About this Research Topic
The Covid-19 pandemic made explicit an aspect that tacitly underlines contemporary, everyday life: the blurring boundaries between digital and analogue spaces and the consequent reconfiguration of identities, relationships, and institutions. Indeed, the boundaries between the public and the private, between what happens face-to-face and on the internet, and between the actual and the virtual are increasingly blurred. Our personal identities, social interactions, public policies, social services and, more generally, how time and space are built happen now in a collapsed, ambivalent context, one where individuals are asked to define their own biographies, relationships and ties, institutions, services and policies within the blurring boundaries that constitute our digitally-mediated world.
This Research Topic welcomes scholars from the following areas: digital media, social media, education, migration, and urban ecology to reflect on the issues mentioned above by papers addressing theoretical analysis, empirical research, and literature reviews.

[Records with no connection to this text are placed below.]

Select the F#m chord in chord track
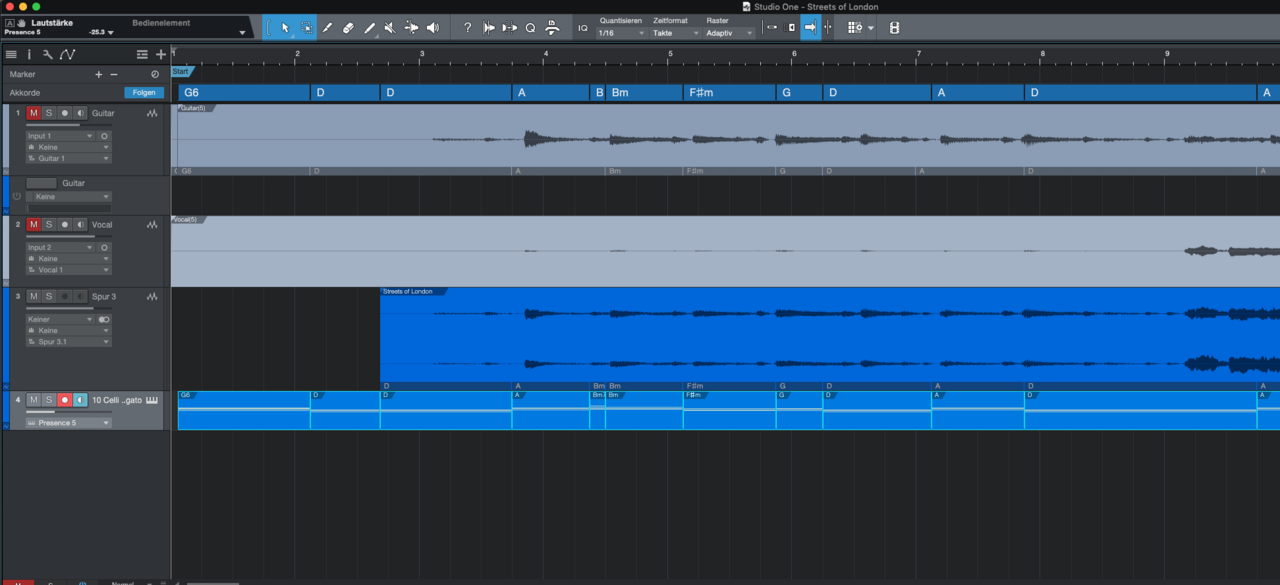Viewport: 1280px width, 585px height. pos(729,93)
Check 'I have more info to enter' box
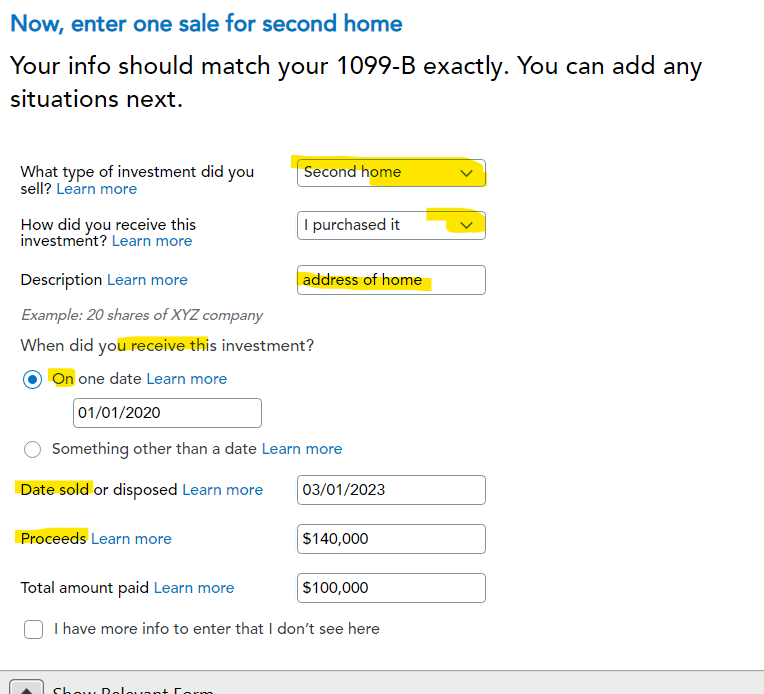764x694 pixels. (x=34, y=629)
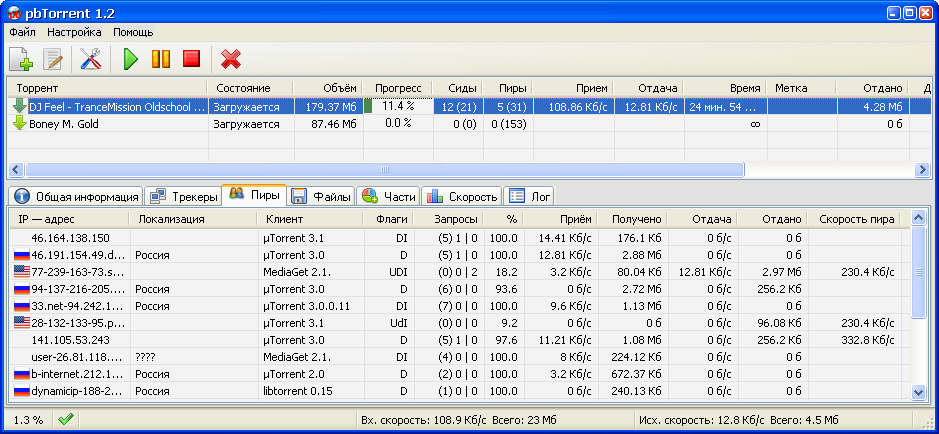Switch to the Трекеры tab

[x=182, y=196]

Some examples of possible themes include:
• institutions and social services
• identities and biographies
• planning and management of public services
• educational processes and policies
• social Interactions
• interaction and urban ecology
• migration and social services
• how 'economically developed' and 'economically developing' societies are structuring and managing these blurred lines
• emotion and social interaction
• work, employment, and organization
• measurements of 'boundaries' and measurements of 'blurring'
• cross-national and cross-cultural differences in boundary and blurring phenomena
• boundary and blurring phenomena in different historical periods.
Abstract submissions up to 500 words are encouraged but not mandatory. Different article types are welcome, from Original Research (12,000 words) to Brief Research Report (4,000 words). Please also explore how these themes connect to the UN’s 17 Sustainable Development Goals (SDGs).
Keywords: Sociology, Digital society, Social Media, Digital Media, Public Policy
Important Note: All contributions to this Research Topic must be within the scope of the section and journal to which they are submitted, as defined in their mission statements. Frontiers reserves the right to guide an out-of-scope manuscript to a more suitable section or journal at any stage of peer review.